All I need to do to get access to all of these tools is make sure that my /init script sets up the relevant symlinks before starting the shell

Compiling BusyBox

I don’t plan on packaging a C standard library in my system, so I need to make sure the BusyBox is compiled statically (otherwise BusyBox will search for a non-existent system-wide C standard library)

Luckily this isn’t that hard. To compile BusyBox I first clone the repo and then run

make defconfig

which produces a .config file. When I then open up this .config I see this

#
# Build Options
#
# CONFIG_STATIC is not set

Changing this to

CONFIG_STATIC=y

means that my BusyBox image will now build statically.

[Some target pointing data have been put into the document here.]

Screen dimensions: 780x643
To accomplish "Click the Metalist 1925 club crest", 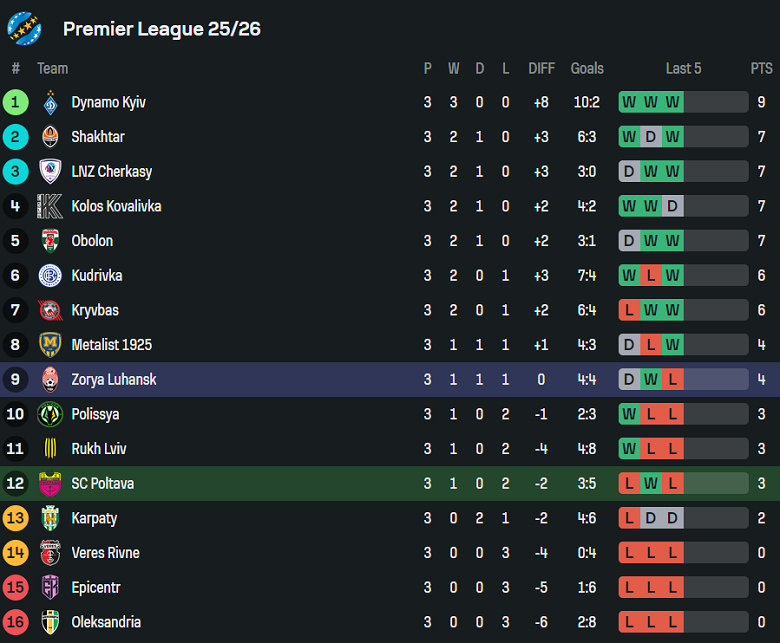I will [50, 345].
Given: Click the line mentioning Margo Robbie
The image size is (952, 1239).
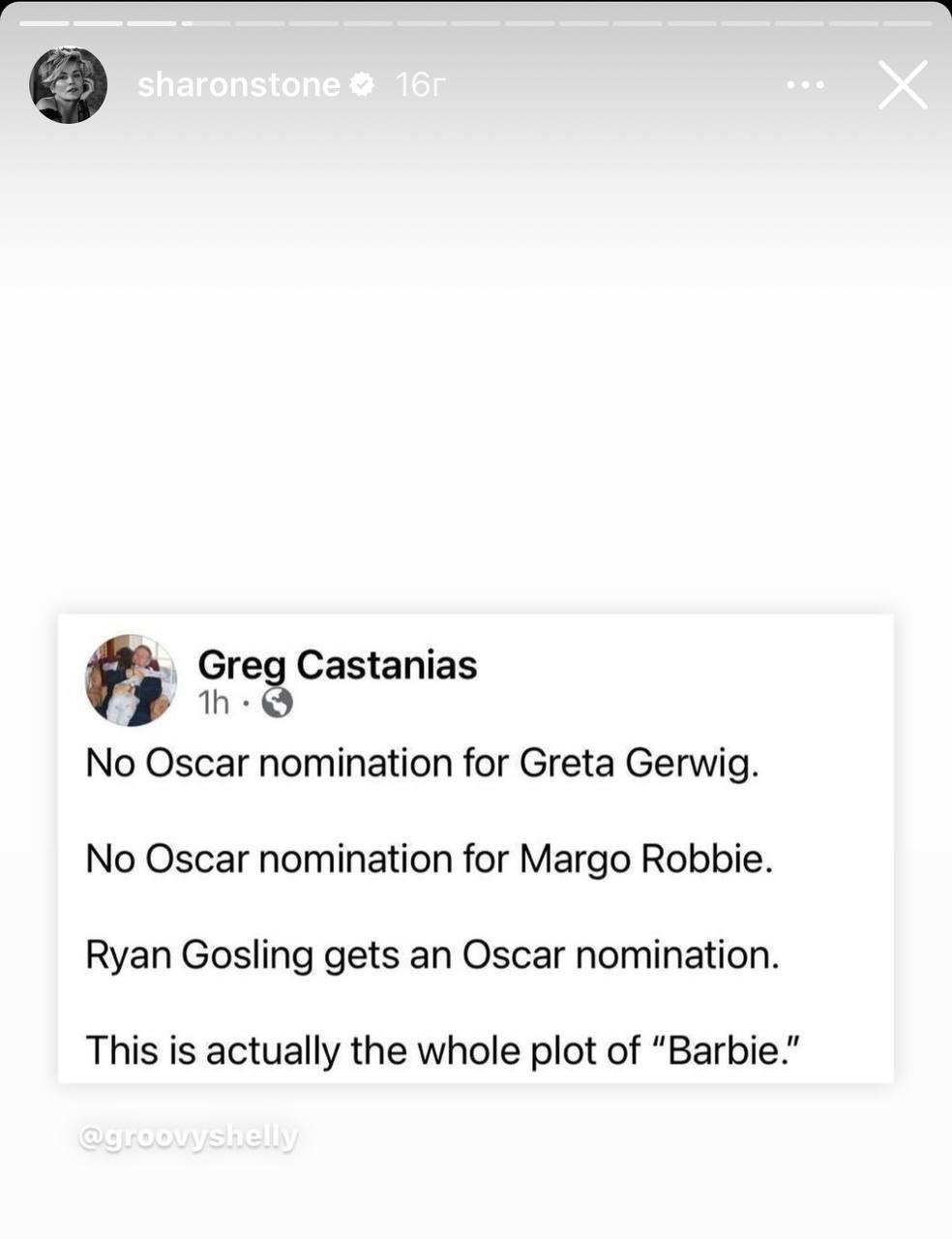Looking at the screenshot, I should tap(430, 859).

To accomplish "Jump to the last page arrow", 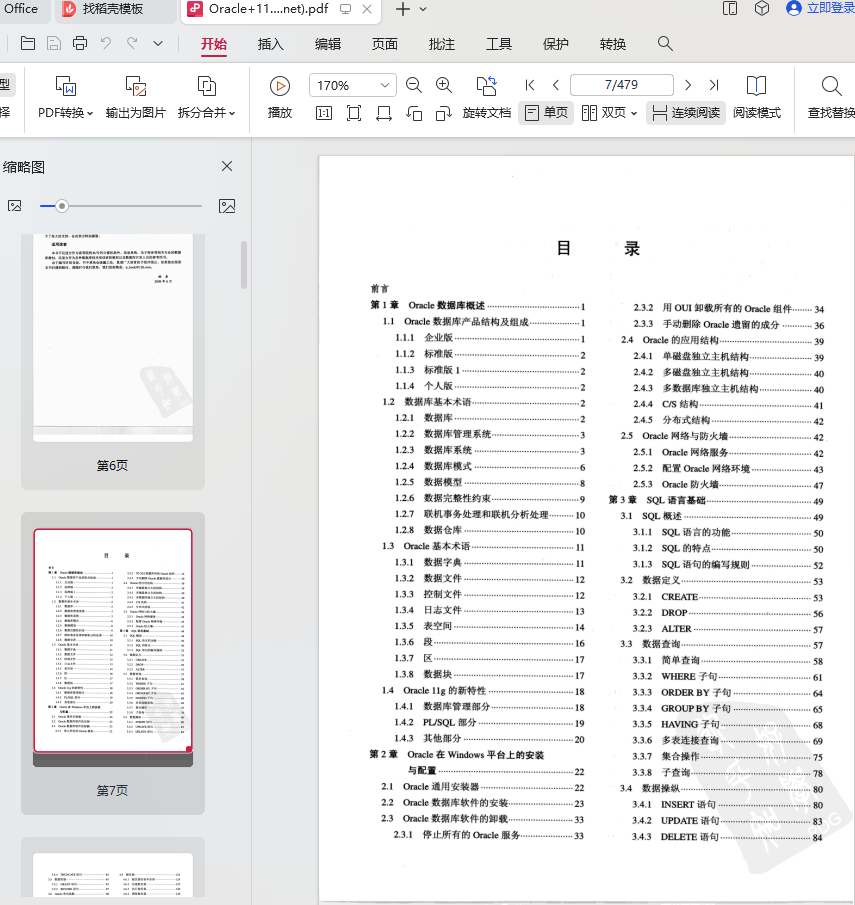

I then build BusyBox using this command

make CROSS_COMPILE=aarch64-unknown-linux-gnu- -j $(nproc)

After building, I can verify that it is indeed a static binary.

file result/busybox
result/busybox: ELF 64-bit LSB executable, ARM aarch64, version 1 (GNU/Linux), statically linked, for GNU/Linux 3.10.0, stripped

Creating an initramfs image

Now that I’ve gotten BusyBox, I can actually create my initramfs image, which will contain the following

a /init file (called at startup)
BusyBox
BusyBox symlinks to whatever programs the /init script needs

Putting all that together results in a file system that looks like this

.
├── bin
│   ├── busybox
│   ├── ln -> busybox
│   ├── ls -> busybox
│   └── sh -> busybox
├── init

With this as the init script

#!/bin/sh

for command in $(busybox --list); do
        if [ ! -e "/bin/$command" ]; then
                ln -s busybox "/bin/$command"
        fi
done

exec /bin/sh

This script creates symlinks from the programs BusyBox packages to the BusyBox binary itself. It then invokes /bin/sh, which creates the shell that I’ll interact with.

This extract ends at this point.